Force the surrounding 3x3 chunks loaded via additional
`addPluginChunkTicket` on neighbours before teleporting.
### F4 — SHOULD: cancel or pre-empt AuthMe's own teleport
AuthMe-ReReloaded fork b49 fires the broken teleport itself. Two options:
- **(a)** listen to `LoginEvent` at `LOWEST` priority too, immediately
teleport the player to limbo spawn (overriding any in-flight position),
then on `MONITOR` do our authoritative TP. Net: AuthMe's teleport is
effectively a no-op because we beat it back to limbo and run last.
- **(b)** `teleport-delay-ticks: 0` + use a `PlayerTeleportEvent` listener
to cancel any teleport with `TeleportCause.PLUGIN` whose source is the
AuthMe plugin instance, while pendingTransit is set for that UUID.
(a) is simpler and contained inside our plugin.
### F5 — SHOULD: inventory snapshot on AuthMeAsyncPreLoginEvent
Before AuthMe authenticates, snapshot the player's inventory + xp +
location into an in-memory `Map<UUID, Snapshot>` and persist to
`plugins/AuthLimbo/snapshots/<uuid>.nbt` (or a SQLite table). On
`PlayerDeathEvent` while UUID in pendingTransit, restore inventory from
the snapshot via `keepInventory`-style override (cancel drops, restore on
respawn). Discard snapshot 30 s after successful TP.

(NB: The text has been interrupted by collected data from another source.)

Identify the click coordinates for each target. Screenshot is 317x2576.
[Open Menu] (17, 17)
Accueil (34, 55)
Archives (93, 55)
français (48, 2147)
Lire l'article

This is a defensive belt-and-braces — even if all chunk logic fails, no
inventory is ever lost on an auth-flow death.
### F6 — NICE: spectator-mode fallback
If F1F4 all fail and the player is still in void state after N retries,
set `GameMode.SPECTATOR`, teleport to overworld spawn (server world's
default spawn), and send admin a Discord/console alert: "AuthLimbo could
not restore YOU500 — manual `/authlimbo tp YOU500` required". The
spectator mode prevents further damage and lets the player observe the
world while admin acts.
### F7 — NICE: telemetry
Bump a counter on each failed restore (success/fail/retry) and expose via
`/authlimbo stats` for ops visibility.
---
## 5. Test plan
Reproducible in a dev Paper 1.21.11 server with AuthMe-ReReloaded:
1. **Unloaded-chunk void.** Set saved coord to (10000, 70, 10000) in
`authme.db` for a test account. Restart server (chunks unload). Login.
Expect: void-damage guard cancels VOID damage, player lands at saved
coords or at limbo spawn for retry.
2. **Invalid Y (above build limit).** Set saved Y to 5000. Login. Expect:
`teleportAsync` returns false, recovery branch teleports to limbo
spawn, retry escalation works.
3. **World no longer loaded.** Set saved world to a string that no longer
exists (e.g. `world_old`). Login. Expect: graceful fallback to
overworld spawn, admin notified.
4. **Death during transit.** Force `EntityDamageEvent.VOID` via a debug
command while the player is mid-restore. Expect: damage cancelled,
player relocated to limbo spawn, restore retried.
5. **Snapshot/restore on death.** With F5 implemented, kill the player
during transit. Expect: respawn with full inventory + xp.
6. **AuthMe pre-empt.** With F4(a), watch logs — AuthMe's teleport line
fires but the position is immediately overwritten by our limbo TP at
LOWEST, then by our authoritative TP at MONITOR.
All tests run on a clean dev server, not racked.ru production.
---
## 6. Privacy posture — unchanged
None of the proposed fixes weaken the limbo-on-join privacy property:
- F1 keeps the player in limbo *longer* on damage, never exposes them
to the overworld pre-auth.
- F4(a) actually *strengthens* it by guaranteeing the limbo position is
reasserted at LOGIN-LOWEST.
- F5 stores inventory snapshots locally (server-side, plugin folder) —
no new network exposure.
---
## 7. Sign-off
Audit author: Claude (auth-limbo plugin audit pass)
Date: 2026-05-07
Recommended next action: review ROADMAP.md, approve F1+F2 for first
implementation pass, F3+F4 for second pass.